→ AIM
Rewrite all of the material below, renaming "center point" to "midpoint" wherever it appears and leaving everything else unchanged.

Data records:
════════════════════
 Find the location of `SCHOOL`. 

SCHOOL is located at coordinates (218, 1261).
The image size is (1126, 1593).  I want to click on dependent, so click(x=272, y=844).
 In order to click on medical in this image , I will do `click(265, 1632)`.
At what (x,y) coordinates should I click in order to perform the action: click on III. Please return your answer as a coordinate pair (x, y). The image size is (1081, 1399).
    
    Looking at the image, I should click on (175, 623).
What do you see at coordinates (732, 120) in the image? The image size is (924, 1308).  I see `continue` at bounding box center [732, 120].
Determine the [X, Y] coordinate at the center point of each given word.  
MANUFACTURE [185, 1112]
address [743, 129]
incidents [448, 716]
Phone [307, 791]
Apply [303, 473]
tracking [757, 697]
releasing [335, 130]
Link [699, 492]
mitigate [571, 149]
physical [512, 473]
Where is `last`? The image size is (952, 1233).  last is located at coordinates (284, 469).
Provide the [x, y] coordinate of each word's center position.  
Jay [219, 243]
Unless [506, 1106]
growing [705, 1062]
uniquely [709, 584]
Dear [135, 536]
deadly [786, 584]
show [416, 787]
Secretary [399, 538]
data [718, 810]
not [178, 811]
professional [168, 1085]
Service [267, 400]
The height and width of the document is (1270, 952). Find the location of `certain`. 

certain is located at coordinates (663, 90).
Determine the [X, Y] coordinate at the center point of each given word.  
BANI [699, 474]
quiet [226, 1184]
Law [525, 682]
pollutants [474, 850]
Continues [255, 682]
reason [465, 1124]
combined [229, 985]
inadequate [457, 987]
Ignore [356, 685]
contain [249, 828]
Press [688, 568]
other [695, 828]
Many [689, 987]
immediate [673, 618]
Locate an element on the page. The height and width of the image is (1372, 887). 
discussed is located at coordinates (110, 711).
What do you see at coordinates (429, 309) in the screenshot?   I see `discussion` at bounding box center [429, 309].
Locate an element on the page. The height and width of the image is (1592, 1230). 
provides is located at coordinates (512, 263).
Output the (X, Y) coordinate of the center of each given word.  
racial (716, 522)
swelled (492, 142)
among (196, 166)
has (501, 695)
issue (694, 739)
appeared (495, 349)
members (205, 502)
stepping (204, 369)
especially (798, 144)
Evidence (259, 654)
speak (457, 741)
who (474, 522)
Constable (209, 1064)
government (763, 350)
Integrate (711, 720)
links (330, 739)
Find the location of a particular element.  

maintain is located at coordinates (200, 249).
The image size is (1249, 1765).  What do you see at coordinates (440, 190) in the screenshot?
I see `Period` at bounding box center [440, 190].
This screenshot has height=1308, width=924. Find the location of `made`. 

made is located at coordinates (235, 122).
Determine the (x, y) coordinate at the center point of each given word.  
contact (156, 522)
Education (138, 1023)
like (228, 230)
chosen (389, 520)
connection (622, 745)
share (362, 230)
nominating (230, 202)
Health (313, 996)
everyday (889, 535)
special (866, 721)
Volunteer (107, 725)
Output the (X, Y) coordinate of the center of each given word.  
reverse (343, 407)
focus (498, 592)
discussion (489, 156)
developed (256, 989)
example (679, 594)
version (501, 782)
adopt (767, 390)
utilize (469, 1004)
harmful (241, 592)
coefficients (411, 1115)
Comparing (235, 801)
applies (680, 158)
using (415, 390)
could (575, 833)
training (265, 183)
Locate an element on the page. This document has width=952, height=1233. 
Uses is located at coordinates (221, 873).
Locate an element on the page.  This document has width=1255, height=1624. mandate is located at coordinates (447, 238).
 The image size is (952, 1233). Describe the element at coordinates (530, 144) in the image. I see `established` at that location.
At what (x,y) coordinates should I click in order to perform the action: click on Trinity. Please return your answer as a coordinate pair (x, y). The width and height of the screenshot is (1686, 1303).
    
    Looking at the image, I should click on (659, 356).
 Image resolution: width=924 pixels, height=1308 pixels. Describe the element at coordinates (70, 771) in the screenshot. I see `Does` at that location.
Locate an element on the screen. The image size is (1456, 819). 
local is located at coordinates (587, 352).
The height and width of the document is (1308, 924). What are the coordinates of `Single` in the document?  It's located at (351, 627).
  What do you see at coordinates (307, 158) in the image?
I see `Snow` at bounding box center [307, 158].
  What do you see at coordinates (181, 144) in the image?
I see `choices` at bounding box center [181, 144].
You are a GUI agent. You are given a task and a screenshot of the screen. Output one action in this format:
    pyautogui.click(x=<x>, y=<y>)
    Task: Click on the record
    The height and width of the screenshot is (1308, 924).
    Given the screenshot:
════════════════════
→ SOLUTION
 Find the location of `SCHOOL`. 

SCHOOL is located at coordinates (218, 1261).
The image size is (1126, 1593).  I want to click on dependent, so click(x=272, y=844).
 In order to click on medical in this image , I will do `click(265, 1632)`.
At what (x,y) coordinates should I click in order to perform the action: click on III. Please return your answer as a coordinate pair (x, y). The image size is (1081, 1399).
    
    Looking at the image, I should click on (175, 623).
What do you see at coordinates (732, 120) in the image? The image size is (924, 1308).  I see `continue` at bounding box center [732, 120].
Determine the [X, Y] coordinate at the midpoint of each given word.  
MANUFACTURE [185, 1112]
address [743, 129]
incidents [448, 716]
Phone [307, 791]
Apply [303, 473]
tracking [757, 697]
releasing [335, 130]
Link [699, 492]
mitigate [571, 149]
physical [512, 473]
Where is `last`? The image size is (952, 1233).  last is located at coordinates (284, 469).
Provide the [x, y] coordinate of each word's center position.  
Jay [219, 243]
Unless [506, 1106]
growing [705, 1062]
uniquely [709, 584]
Dear [135, 536]
deadly [786, 584]
show [416, 787]
Secretary [399, 538]
data [718, 810]
not [178, 811]
professional [168, 1085]
Service [267, 400]
The height and width of the document is (1270, 952). Find the location of `certain`. 

certain is located at coordinates (663, 90).
Determine the [X, Y] coordinate at the midpoint of each given word.  
BANI [699, 474]
quiet [226, 1184]
Law [525, 682]
pollutants [474, 850]
Continues [255, 682]
reason [465, 1124]
combined [229, 985]
inadequate [457, 987]
Ignore [356, 685]
contain [249, 828]
Press [688, 568]
other [695, 828]
Many [689, 987]
immediate [673, 618]
Locate an element on the page. The height and width of the image is (1372, 887). 
discussed is located at coordinates (110, 711).
What do you see at coordinates (429, 309) in the screenshot?   I see `discussion` at bounding box center [429, 309].
Locate an element on the page. The height and width of the image is (1592, 1230). 
provides is located at coordinates (512, 263).
Output the (X, Y) coordinate of the center of each given word.  
racial (716, 522)
swelled (492, 142)
among (196, 166)
has (501, 695)
issue (694, 739)
appeared (495, 349)
members (205, 502)
stepping (204, 369)
especially (798, 144)
Evidence (259, 654)
speak (457, 741)
who (474, 522)
Constable (209, 1064)
government (763, 350)
Integrate (711, 720)
links (330, 739)
Find the location of a particular element.  

maintain is located at coordinates (200, 249).
The image size is (1249, 1765).  What do you see at coordinates (440, 190) in the screenshot?
I see `Period` at bounding box center [440, 190].
This screenshot has height=1308, width=924. Find the location of `made`. 

made is located at coordinates (235, 122).
Determine the (x, y) coordinate at the midpoint of each given word.  
contact (156, 522)
Education (138, 1023)
like (228, 230)
chosen (389, 520)
connection (622, 745)
share (362, 230)
nominating (230, 202)
Health (313, 996)
everyday (889, 535)
special (866, 721)
Volunteer (107, 725)
Output the (X, Y) coordinate of the center of each given word.  
reverse (343, 407)
focus (498, 592)
discussion (489, 156)
developed (256, 989)
example (679, 594)
version (501, 782)
adopt (767, 390)
utilize (469, 1004)
harmful (241, 592)
coefficients (411, 1115)
Comparing (235, 801)
applies (680, 158)
using (415, 390)
could (575, 833)
training (265, 183)
Locate an element on the page. This document has width=952, height=1233. 
Uses is located at coordinates (221, 873).
Locate an element on the page.  This document has width=1255, height=1624. mandate is located at coordinates (447, 238).
 The image size is (952, 1233). Describe the element at coordinates (530, 144) in the image. I see `established` at that location.
At what (x,y) coordinates should I click in order to perform the action: click on Trinity. Please return your answer as a coordinate pair (x, y). The width and height of the screenshot is (1686, 1303).
    
    Looking at the image, I should click on (659, 356).
 Image resolution: width=924 pixels, height=1308 pixels. Describe the element at coordinates (70, 771) in the screenshot. I see `Does` at that location.
Locate an element on the screen. The image size is (1456, 819). 
local is located at coordinates (587, 352).
The height and width of the document is (1308, 924). What are the coordinates of `Single` in the document?  It's located at (351, 627).
  What do you see at coordinates (307, 158) in the image?
I see `Snow` at bounding box center [307, 158].
  What do you see at coordinates (181, 144) in the image?
I see `choices` at bounding box center [181, 144].
You are a GUI agent. You are given a task and a screenshot of the screen. Output one action in this format:
    pyautogui.click(x=<x>, y=<y>)
    Task: Click on the record
    The height and width of the screenshot is (1308, 924).
    Given the screenshot:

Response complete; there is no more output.